What would happen if Wills were made favouring each other? Then the couple married? Would things not automatically go to the other party anyway?

  1. Divorce doesn’t revoke the will in E&W but any bequests to the ex spouse are treated as if the ex spouse died before the testator.
  2. Separation doesn’t affect a will.
  3. Marriage doesn’t revoke a will in Scotland but there are laws as to how much (and what percentage) of the estate a spouse and children get anyway. A will can’t override these laws.
  4. In E&W, the whole estate does not automatically go to the spouse on intestacy. They get the first £322,000 then half the rest if there are children of the deceased. If there is a house in the South of England and a decent pension in the name of the deceased spouse, a big chunk of the estate could end up with the children and the surviving spouse could end up having to sell their home to pay out the children’s share.
SarfLondonLad · 18/07/2025 13:49

mustytrusty · 17/07/2025 23:59

Went to a solicitor with DP today to arrange our wills. We have mortgage, two dc's and been together 23 years. Have been advised that for tax reasons we should think about getting married.

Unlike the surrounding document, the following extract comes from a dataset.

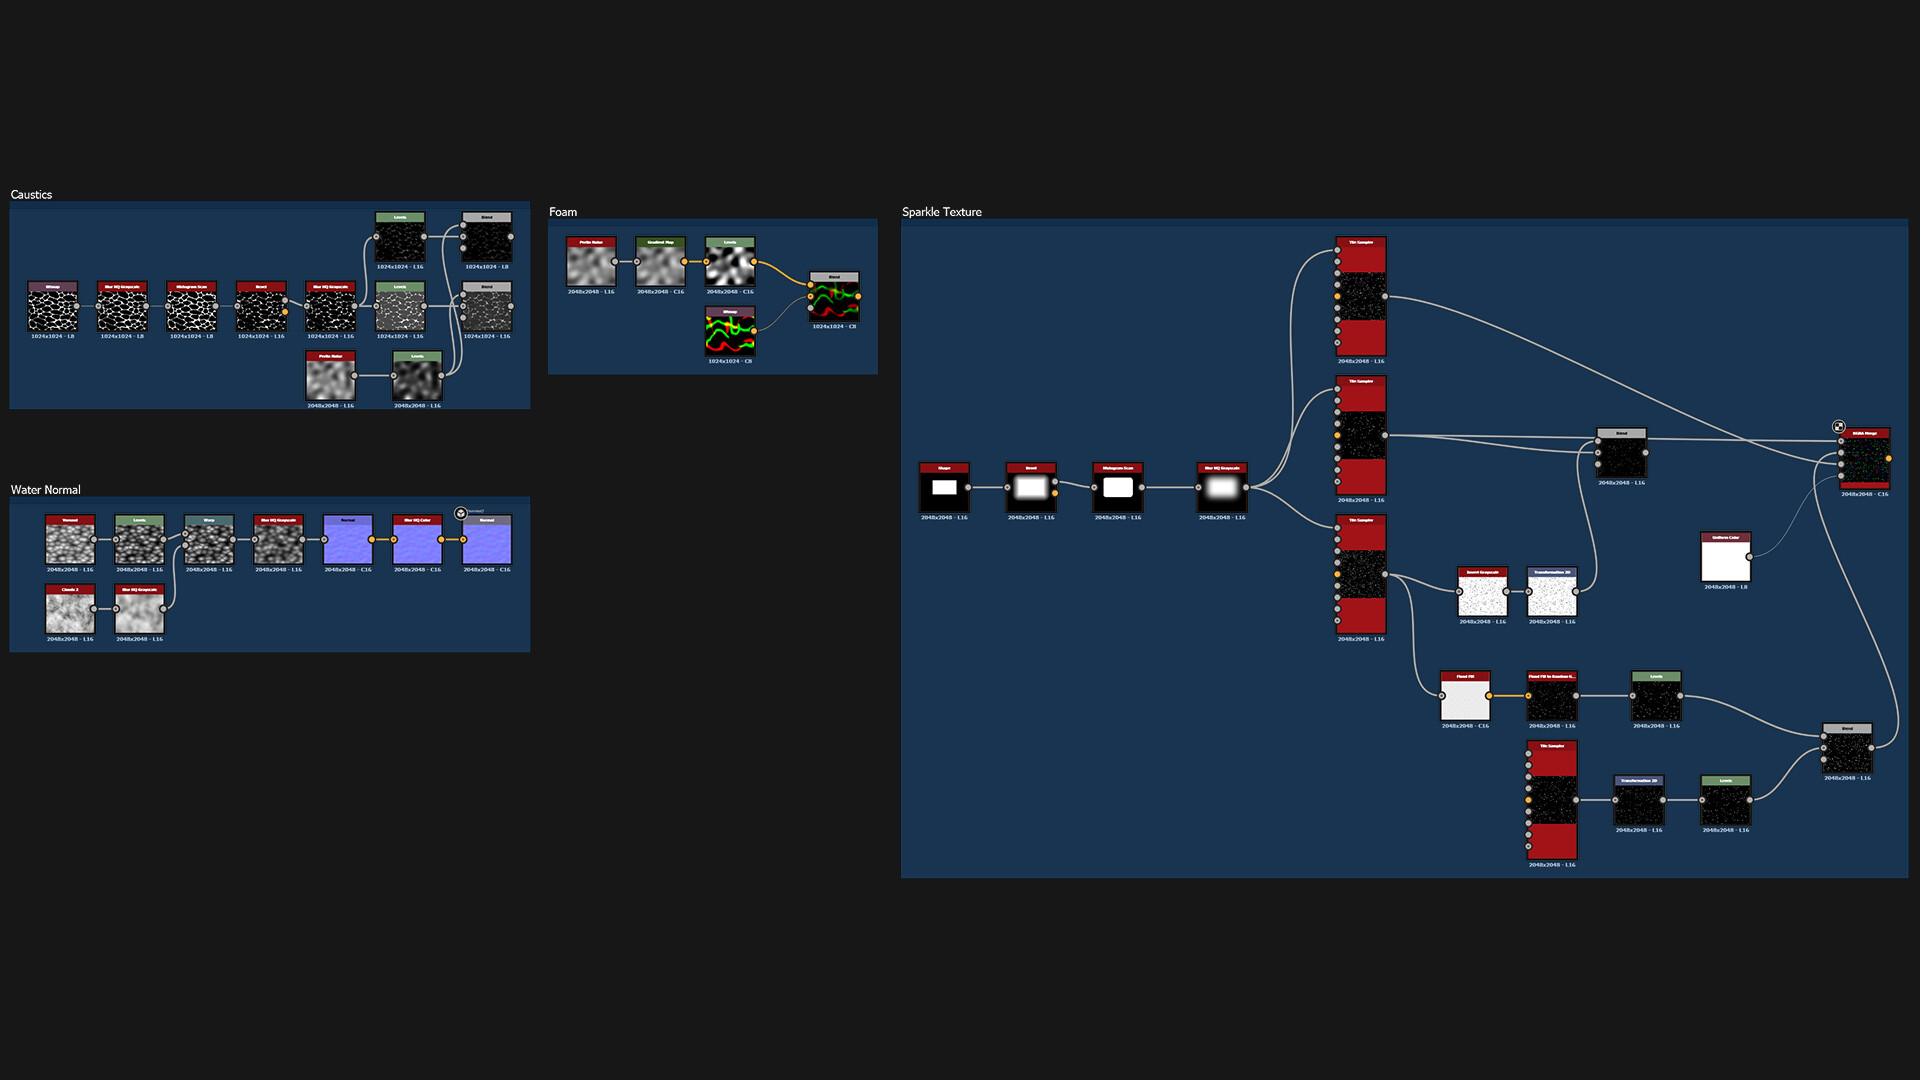The height and width of the screenshot is (1080, 1920).
Task: Click the output icon above final Normal node
Action: pyautogui.click(x=461, y=513)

I have no desire to be married. Not to him or anyone else, and I never have wanted to be.

Does anyone know if there's a campaign to make the tax situation for long-term couples
mirror that of married couples?

Boggles my mind that in this day and age unmarried couples can be treated differently than married.

It's already been solved. You enter into a Civil Partnership.
You are not married and you have all the financial and legal protections (and they are a LOT) that you would have if you were.
It's all very well saying you are in a "long term relationship" but HMRC (& others) will need proof. That's what a Civil Partnership gives.

SheilaFentiman · 18/07/2025 14:16

GETTINGLIKEMYMOTHER · 18/07/2025 11:49

I had thought that marriage automatically invalidates a will. I think I’ve heard of purposely dating a will after the wedding date, but then would witnesses’ signatures, presumably dated, be valid?

Our wills were written when we were engaged and were buying a house, in contemplation of marriage.

Presumably if years went past and the marriage hadn’t happened, the Will might be challenged, but we had a date booked 😀

Shnuzzbucket · 18/07/2025 15:09

Ceejay9 · 18/07/2025 09:42

We were in the same position as you. We didn't want/need to be married to be committed to each other. We did marry 2 years ago, registry office, only 4 guests, basic legal ceremony in and out before the marriage was actually supposed to start! Brilliant!! No stupid dress or fuss.
It is mad that you have to do this to avoid the inheritance tax, selling ones home etc (that is jointly owned) to pay tax if/when a partner passes away.

I would say just do it, it's 5 minutes and will give you peace of mind that if the worst happens you won't have to possibly sell your home to pay back the tax!

It is mad that you have to do this to avoid the inheritance tax, selling ones home etc (that is jointly owned) to pay tax if/when a partner passes away.

Why is it mad? If you want to avoid paying tax then this is a way you can do so. Its not difficult.

But as a lot of other people on this thread, you want the benefits of marriage without anything else.

AnotherForumUser · 18/07/2025 15:11

TallulahBetty · 18/07/2025 12:02

It does. Best to get married then do wills straight after

Usually, but there is a caveat. You can write a will prior to a marriage that states it is in anticipation of the marriage. That will is then valid from the point at which you marry.

SheilaFentiman · 18/07/2025 15:15

But as a lot of other people on this thread, you want the benefits of marriage without anything else.

Are you on a different thread? The near universal response to OP, other than the response you quoted, has been that marriage or a CP is the way to solve the issue.